►

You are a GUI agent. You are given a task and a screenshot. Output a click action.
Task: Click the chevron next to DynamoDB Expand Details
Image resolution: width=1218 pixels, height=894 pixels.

◄
►

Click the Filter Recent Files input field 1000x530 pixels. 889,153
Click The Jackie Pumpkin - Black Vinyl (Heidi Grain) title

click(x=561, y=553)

◄

Exercise -> Taking the records above, retype every line from the one with "Task: Click the" down to the one with "Image resolution: width=1218", exactly and with nothing else.

Task solution ->
Task: Click the chevron next to DynamoDB Expand Details
Image resolution: width=1218 pixels, height=894 pixels.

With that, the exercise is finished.